A través de un operativo realizado tras una denuncia ciudadana, agentes mexicanos rescataron a ocho migrantes cubanos privados de su libertad por parte de traficantes de personas en la ciudad de Tapachula, Chiapas. Según un reporte de medios locales, los delincuentes también extorsionaban a las víctimas.
Reportes oficiales indican que los antillanos fueron secuestrados al llegar a México y recluidos en un inmueble de la colonia Centro. Los captores exigían un pago de 200 dólares por persona para liberarlos.
Elementos de la Policía Estatal, la Fuerza de Reacción Inmediata Pakal (FRIP), la Agencia de Investigación e Inteligencia Ministerial (AIIM) y la Policía Preventiva participaron en el rescate. Los migrantes quedaron bajo custodia de la Fiscalía Especializada para continuar con las investigaciones.

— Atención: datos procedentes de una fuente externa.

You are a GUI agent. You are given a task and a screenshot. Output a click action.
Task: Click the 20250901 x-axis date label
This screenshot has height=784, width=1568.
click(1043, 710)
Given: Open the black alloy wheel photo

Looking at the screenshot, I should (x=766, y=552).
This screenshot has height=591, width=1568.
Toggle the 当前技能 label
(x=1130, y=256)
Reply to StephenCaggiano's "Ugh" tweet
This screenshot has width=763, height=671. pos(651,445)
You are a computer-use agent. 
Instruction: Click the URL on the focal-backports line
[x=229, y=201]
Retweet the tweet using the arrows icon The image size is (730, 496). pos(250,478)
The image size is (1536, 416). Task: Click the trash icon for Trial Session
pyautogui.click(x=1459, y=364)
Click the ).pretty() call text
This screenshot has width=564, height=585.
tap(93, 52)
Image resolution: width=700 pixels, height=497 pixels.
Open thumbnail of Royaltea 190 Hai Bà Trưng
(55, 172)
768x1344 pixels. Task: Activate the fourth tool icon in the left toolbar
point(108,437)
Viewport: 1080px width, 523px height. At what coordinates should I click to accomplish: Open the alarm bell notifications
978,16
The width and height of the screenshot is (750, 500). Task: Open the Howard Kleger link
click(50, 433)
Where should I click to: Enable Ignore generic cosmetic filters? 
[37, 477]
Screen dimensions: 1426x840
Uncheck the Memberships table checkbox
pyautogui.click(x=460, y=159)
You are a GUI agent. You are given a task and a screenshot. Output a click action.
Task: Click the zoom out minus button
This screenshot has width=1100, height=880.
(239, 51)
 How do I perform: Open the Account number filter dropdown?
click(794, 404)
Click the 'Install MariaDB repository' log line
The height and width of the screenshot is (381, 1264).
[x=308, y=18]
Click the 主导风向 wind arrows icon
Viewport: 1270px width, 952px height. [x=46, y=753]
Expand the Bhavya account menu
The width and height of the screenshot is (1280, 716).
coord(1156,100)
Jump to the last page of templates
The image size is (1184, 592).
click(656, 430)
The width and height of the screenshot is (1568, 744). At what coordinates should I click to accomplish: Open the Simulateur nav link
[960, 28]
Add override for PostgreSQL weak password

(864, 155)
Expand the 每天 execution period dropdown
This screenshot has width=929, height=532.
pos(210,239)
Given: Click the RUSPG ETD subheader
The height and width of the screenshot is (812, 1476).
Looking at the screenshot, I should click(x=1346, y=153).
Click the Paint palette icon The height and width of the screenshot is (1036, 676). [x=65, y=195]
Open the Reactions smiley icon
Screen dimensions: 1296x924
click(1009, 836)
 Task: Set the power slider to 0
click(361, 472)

Hasta el momento, no se han divulgado detalles sobre el grupo criminal ni si hay detenidos. En redes sociales se han compartido imágenes de los cubanos que se encontraban en el predio, ubicado junto a la carretera Tapachula-Huehuetán, cerca del poblado El Nance.
La presencia de migrantes cubanos ha ido a la baja en dicha ciudad fronteriza con Guatemala desde que comenzaron a implementar estrictas medidas migratorias en Estados Unidos. En febrero pasado, la Comisión Mexicana de Ayuda a Refugiados (Comar) reportó una disminución considerable de solicitudes de asilo de personas procedentes de la Isla tras la llegada de miles en el marco de la administración de Joe Biden.
Disminuye el ingreso de migrantes cubanos a EEUU
Datos de la Oficina de Aduanas y Protección Fronteriza (CBP, por sus siglas en inglés) reflejan que solo 130 migrantes cubanos intentaron ingresar a EEUU en abril de 2025. Este número representa un mínimo histórico y una caída significativa respecto a años anteriores, cuando las cifras alcanzaban hasta 35.000 en un solo mes.
Esta disminución coincide con el endurecimiento de la política migratoria estadounidense, impulsada por la administración del presidente Donald Trump desde enero de 2025, que declaró estado de emergencia nacional en la frontera y aplicó medidas para reducir los cruces ilegales.
La secretaria de prensa de la Casa Blanca, Karoline Leavitt, calificó este fenómeno como el “efecto Trump”, con una reducción del 93 % en detenciones nacionales en comparación con abril del año anterior.
La falta de interés por ingresar a territorio estadounidense de manera irregular también se debe al riesgo de ser deportado a un centro de detención en la Base Naval de Guantánamo o a una cárcel de máxima seguridad en El Salvador.